Prof Govindan Rangarajan, Director of the Indian Institute of Science (IISc), today launched ProrIISeTM, an indigenous software solution for automating the process of protecting and translating intellectual property (IP).
All knowledge produced in our academic institutions is IP or intellectual property. Since it is a property, although intangible, it has to have a legal owner. In India, the owner of IP generated by employees is usually the employer. Publicly-funded institutions and universities, depending on their policies, give the inventors the freedom to either disseminate this intellectual property in open-source journals or choose to protect it in the form of patents before public disclosure. Such protection is vital if the intellectual property is to be translated to industry for commercialisation and eventual benefit to society. While this might sound counterintuitive, imagine a professor/scientist who has developed a drug for cancer. If it gets published in the open literature, the chances of an industry picking it up for commercialisation are lower than if the drug were protected. This is because from the time the invention is born in academia to the time it gets commercialised, investments have to be made to get any IP market-ready. In the case of the cancer drug, this would be clinical trials, for instance. Industries would be wary of making such investments if they cannot be assured of patent protection to prevent indiscriminate copying.

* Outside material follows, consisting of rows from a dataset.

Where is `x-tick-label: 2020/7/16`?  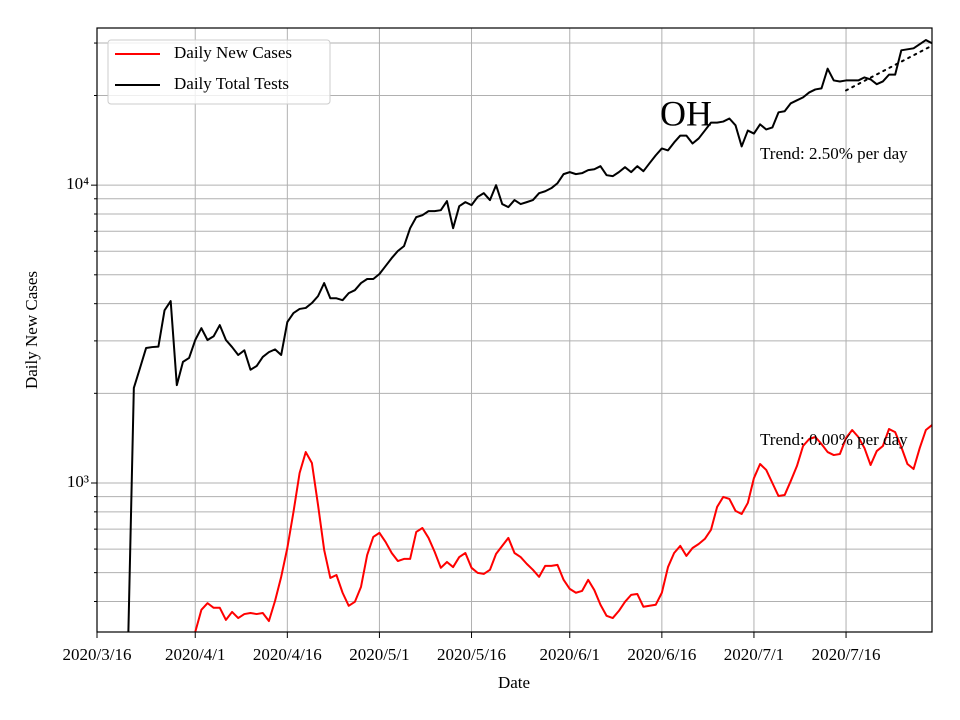
x-tick-label: 2020/7/16 is located at coordinates (846, 654).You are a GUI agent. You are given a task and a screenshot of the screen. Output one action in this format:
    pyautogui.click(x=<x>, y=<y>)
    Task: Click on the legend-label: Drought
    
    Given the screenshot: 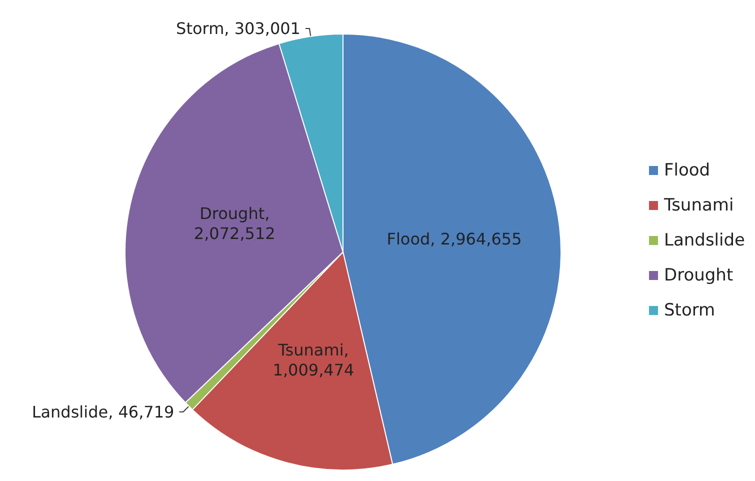 What is the action you would take?
    pyautogui.click(x=699, y=276)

The Intellectual Property and Technology Licensing office (IPTeL) in IISc and similar offices in other institutes in India perform this job of protection to enable further translation. Such translation is of two types. One, to startups from the institution itself. Two, technology transfer to established industry. It is a very well-known fact that the track record of protection and translation in India is very poor. This is true internationally. An IISc evaluation in 2016 showed that the amount of time spent on administering the patent process, instead of on translation, was a major reason. From the time an IP is disclosed for protection to the time a patent is granted and dies, many, many steps occur over a period of 20-odd years. Monitoring this legal, financial and bureaucratic maze manually leads to a very inefficient system. An inefficient system also leads to loss of rights, as inventors lose interest in patenting. An automated system would address both these hurdles to protecting and translating IP.
The IISc-Prorigo software version 1 automates the legal and bureaucratic part of this process. This was released on Monday after three years of testing. Version 2 will automate the financial part and is set for release in 2021. Version 3 will bring in artificial intelligence approaches to prior art searches required to evaluate a patent. It is set for release in 2022.
This is an indigenous Indian software product. It was developed as IISc realised that the existing software solutions were unaffordable by Indian academia. This software will at first target Indian academia and small law firms, and will eventually go international. It is hoped that by reducing the effort spent on administering IP, time will be released that can be spent on translation to industry. The software archives all exchanges, an essential component, as protected IP has both legal and financial implications. The processes implemented in the software are also expected to automatically serve as methods that academia can use to protect and translate IP. This will also help smaller universities where such processes and resources may not exist to set up and streamline their IP offices.